1. Modelo desenvolvido: Este relógio foi construído no século XIX, por Eustachio Porcellotti, seguindo o projecto original (Museu Galileu, Florença)

2. O pêndulo: O seu movimento regular, que segue a lei do isocronismo de Galileu, concedeu aos relógios uma precisão até então desconhecida.

3. Escape de âncora: Desenvolvido depois de Galileu, é o outro elemento fundamental do relógio, uma vez que controla os movimentos das engrenagens.

Nos anos que se seguiram, Galileu regressou às suas investigações sobre as marés e começou a escrever o Diálogo sobre os dois principais sistemas do mundo, no qual confrontava os sistemas de Ptolemeu e Copérnico. Publicado em 1632, foi um enorme sucesso, mas a euforia durou pouco tempo. Depois do Verão, o papa Urbano VIII – amigo de Galileu quando era apenas o cardeal Barberini – proibiu a obra, aparentemente porque se tinha sentido ofendido ao identificar-se com uma das personagens, Simplício (na obra, intervêm três personagens: Salviati, em representação do próprio Galileu, que defende as ideias copernicanas; Simplício, o “simples” que de forma grotesca assume as teorias geocêntricas, e Sagredo, que procura a verdade à margem dos dogmas). Galileu, já velho e doente, foi chamado a Roma para ser julgado.

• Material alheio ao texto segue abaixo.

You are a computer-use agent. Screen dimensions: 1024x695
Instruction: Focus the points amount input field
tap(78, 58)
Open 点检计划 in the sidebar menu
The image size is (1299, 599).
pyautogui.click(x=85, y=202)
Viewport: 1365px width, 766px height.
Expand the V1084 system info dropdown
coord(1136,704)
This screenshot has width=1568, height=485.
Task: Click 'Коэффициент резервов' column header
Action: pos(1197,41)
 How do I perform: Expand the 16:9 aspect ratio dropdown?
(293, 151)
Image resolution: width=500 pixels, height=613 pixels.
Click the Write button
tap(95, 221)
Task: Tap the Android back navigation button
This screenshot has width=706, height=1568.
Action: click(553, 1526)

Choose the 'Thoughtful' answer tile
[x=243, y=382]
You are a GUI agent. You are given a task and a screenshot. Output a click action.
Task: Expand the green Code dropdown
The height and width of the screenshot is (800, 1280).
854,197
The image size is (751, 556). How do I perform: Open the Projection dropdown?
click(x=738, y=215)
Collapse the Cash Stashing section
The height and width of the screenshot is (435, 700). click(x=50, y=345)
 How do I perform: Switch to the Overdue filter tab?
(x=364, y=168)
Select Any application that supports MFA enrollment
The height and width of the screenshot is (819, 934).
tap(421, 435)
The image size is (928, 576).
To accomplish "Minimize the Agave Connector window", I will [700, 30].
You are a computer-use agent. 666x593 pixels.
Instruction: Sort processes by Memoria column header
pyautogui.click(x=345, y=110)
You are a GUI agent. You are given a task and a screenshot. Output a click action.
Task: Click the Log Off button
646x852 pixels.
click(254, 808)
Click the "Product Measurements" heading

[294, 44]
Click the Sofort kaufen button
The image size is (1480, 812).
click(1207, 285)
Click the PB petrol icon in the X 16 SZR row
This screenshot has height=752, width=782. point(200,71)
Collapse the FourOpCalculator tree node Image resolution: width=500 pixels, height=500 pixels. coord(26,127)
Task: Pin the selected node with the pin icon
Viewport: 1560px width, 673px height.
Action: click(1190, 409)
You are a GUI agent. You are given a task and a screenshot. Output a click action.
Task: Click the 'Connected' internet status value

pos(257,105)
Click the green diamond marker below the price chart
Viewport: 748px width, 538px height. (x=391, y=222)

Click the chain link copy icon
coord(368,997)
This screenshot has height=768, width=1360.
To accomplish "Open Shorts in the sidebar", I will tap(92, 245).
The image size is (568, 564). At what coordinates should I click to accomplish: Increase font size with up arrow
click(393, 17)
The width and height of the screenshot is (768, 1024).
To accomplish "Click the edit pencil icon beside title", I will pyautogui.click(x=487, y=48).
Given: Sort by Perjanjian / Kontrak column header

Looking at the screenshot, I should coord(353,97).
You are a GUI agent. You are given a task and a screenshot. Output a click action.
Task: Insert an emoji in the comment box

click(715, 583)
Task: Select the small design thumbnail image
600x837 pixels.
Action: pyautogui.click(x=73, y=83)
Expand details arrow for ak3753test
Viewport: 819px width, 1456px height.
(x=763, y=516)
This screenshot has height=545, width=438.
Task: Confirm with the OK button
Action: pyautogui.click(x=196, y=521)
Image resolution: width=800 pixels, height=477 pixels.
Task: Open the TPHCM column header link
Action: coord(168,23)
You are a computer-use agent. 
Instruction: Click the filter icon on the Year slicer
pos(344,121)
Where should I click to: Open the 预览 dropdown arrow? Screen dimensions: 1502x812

O julgamento começou em Abril de 1633. Os inquisidores foram bastante benévolos, pois prometeram ao velho Galileu que, se reconhecesse ter agido mal, apenas teria de cumprir uma penitência. No entanto, algumas semanas depois, a sentença não só incluiu o Diálogo no Índice de Livros Proibidos, como ainda condenou o físico a prisão perpétua. Conta-se que Galileu teve de reconhecer de joelhos os seus “erros”, mas, ao levantar-se, teria voltado a reafirmar as suas ideias murmurando a célebre frase: Eppur si muove (“E, no entanto, move-se”).

A estrela que se apaga

Após a sua abjuração, Galileu teve autorização para cumprir a sua prisão perpétua no palácio arcebispal de Siena. Ali, juntamente com o arcebispo Piccolomini, manteve um contacto próximo com cientistas, homens de letras, artistas… Apesar de estar privado da liberdade, sentiu-se novamente com forças para voltar a escrever e redigiu um volume com um longo título Discursos e demonstrações matemáticas em torno das novas ciências relacionadas com a mecânica e os movimentos locais, publicado em 1638. Nesta que foi a última das suas obras, compilava grande parte do saber que foi acumulando durante anos sobre duas “novas ciências”: a Estática e a Dinâmica.

Galileu

Este desenho, atribuído a Vincenzo Galilei, filho do astrónomo, e Vincenzo Viviani, assistente e biógrafo de Galileu, reflectiria as instruções dadas por Galileu, quando já perdera a visão, para a construção do seu idealizado relógio de pêndulo (Biblioteca Nacional, Florença).

Apesar das comodidades da sua “prisão”, Galileu pediu autorização ao papa para se poder estabelecer na casa que tinha em Arcetri, nas imediações de Florença e, assim, estar mais perto do convento onde professavam as suas filhas, desejo que lhe foi concedido. Ali continuou o seu trabalho, enquanto a sua saúde lho permitiu. Em 1638, ficou completamente cego, pelo que a sua filha Lívia passou a ser os seus olhos. Viveu os seus últimos dias perto dela e de alguns dos seus discípulos mais queridos, como Torricelli, Viviani e Dino Peri. Morreu em Janeiro de 1642, quando tinha quase 78 anos. Os seus restos mortais foram sepultados na Basílica da Santa Cruz de Florença, por ordem do grão-duque da Toscana.